A review by Tony Moffeit

The arrival of a major collection by Lyn Lifshin is a cause for celebration. Because at the roots of the small press movement, she stood as a marvelous icon of the small press essence: extremely individualistic, tremendously innovative, and working with the speed of lightning to go through as many periods as Picasso. Now she is simply an American icon, a poet you love to see everywhere, a poet you love to read for her amazing approach to the poem and to life.

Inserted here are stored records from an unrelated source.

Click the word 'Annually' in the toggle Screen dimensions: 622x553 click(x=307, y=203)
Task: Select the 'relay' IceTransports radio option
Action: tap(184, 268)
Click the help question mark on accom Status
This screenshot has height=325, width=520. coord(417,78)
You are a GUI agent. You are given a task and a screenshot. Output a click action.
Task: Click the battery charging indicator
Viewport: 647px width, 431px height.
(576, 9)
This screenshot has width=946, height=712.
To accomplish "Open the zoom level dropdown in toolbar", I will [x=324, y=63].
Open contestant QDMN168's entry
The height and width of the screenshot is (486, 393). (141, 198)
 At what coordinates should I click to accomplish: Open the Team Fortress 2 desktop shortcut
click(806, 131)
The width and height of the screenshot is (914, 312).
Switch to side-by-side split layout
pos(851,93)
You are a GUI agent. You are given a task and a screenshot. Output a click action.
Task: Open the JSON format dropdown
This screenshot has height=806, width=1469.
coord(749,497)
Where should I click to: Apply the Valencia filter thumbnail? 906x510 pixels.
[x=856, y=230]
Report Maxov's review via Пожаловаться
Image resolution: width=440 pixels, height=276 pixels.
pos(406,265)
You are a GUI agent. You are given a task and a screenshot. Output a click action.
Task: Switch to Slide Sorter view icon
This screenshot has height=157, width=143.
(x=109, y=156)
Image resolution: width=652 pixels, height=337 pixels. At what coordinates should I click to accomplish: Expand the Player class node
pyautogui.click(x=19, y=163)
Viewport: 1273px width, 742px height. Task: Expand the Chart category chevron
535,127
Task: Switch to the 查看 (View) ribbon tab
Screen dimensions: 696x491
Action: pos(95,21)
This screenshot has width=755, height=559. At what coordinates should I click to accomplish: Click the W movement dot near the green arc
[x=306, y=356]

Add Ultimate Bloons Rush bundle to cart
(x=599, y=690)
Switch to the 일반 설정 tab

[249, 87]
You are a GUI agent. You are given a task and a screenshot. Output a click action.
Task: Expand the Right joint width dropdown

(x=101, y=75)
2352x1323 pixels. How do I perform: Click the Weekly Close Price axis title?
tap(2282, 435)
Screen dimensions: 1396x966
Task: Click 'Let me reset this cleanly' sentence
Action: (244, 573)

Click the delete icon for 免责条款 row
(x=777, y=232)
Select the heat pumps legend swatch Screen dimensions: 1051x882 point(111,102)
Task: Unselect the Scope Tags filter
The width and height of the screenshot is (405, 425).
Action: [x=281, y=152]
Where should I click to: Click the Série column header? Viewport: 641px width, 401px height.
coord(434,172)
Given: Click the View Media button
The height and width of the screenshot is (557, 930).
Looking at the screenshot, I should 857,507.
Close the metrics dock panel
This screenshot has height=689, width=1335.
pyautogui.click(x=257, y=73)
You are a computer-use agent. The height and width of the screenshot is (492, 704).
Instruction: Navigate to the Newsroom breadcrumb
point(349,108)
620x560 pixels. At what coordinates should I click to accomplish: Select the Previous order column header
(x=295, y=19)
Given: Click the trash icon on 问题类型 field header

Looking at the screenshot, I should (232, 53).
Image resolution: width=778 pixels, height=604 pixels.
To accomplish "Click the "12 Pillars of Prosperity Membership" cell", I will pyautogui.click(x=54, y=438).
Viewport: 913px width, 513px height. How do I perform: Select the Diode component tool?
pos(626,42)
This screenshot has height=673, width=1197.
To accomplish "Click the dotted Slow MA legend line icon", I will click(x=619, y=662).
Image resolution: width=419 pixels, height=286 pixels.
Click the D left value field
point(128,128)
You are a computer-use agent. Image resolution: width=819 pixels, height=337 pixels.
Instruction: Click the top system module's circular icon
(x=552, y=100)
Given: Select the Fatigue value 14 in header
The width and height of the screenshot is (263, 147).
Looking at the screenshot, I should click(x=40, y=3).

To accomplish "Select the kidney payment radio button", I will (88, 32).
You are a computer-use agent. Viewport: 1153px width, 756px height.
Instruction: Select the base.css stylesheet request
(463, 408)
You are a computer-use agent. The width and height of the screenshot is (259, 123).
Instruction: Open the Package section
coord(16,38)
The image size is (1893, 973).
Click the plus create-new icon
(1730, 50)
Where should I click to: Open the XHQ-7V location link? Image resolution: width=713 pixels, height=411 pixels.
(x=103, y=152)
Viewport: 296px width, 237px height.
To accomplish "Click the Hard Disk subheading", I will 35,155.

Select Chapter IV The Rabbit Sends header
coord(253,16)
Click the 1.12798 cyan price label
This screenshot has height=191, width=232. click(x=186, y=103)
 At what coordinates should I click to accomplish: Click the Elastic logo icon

She is a poet with many identities, many masks, many mirrors. As evidenced in the title of her latest collection, ANOTHER WOMAN WHO LOOKS LIKE ME, and the title poem:

Another woman who looks like me

gets on Amtrak, leaves
her suitcase on the
platform. Nobody she
leaves behind has a clue,
She isn't a terrorist,
there's no Anthrax or
fertilizer in it, only
a few explosive
words to someone
dead. She could have
just made a fire,
curled near the etched
glass as if nothing
had happened
yet or revised the past.
But instead, she's coiled
what no one has left
to understand in the
lingerie pockets of a
shattered blue suitcase.
You might think
she's reckless
or lost, in a daze, but
first imagine she
sees it as a child too
much for her that
she can't bear to keep
or know will grow
up with strangers
so before it can
belong to anybody
else, she wraps the
words in lamb's wool
like someone
putting a newborn
in thick wool,
leaving it in a
dumpster with a
diamond anklet to
let whoever takes it
know how much
it mattered

Lyn Lifshin's poems have an elusive quality that is ghostlike. Touching the ghosts of others through touching the ghost of herself. The archetype of the words, the myth of the words, played out as a child she can't bear to keep, leaving the words coiled in the lingerie pockets of a shattered blue suitcase, a stunning metaphor that continues on about this child she can't bear to keep until the final brilliant association of wrapping the words in lamb's wool, like someone putting a newborn in thick wool, leaving it in a dumpster with a diamond anklet to let whoever takes it know how much it mattered. The power of this poem, the power of its ideas, the power of its metaphors, the power of its working with who and what she is, who and what we are, who and what words are, make it a breathtaking experience.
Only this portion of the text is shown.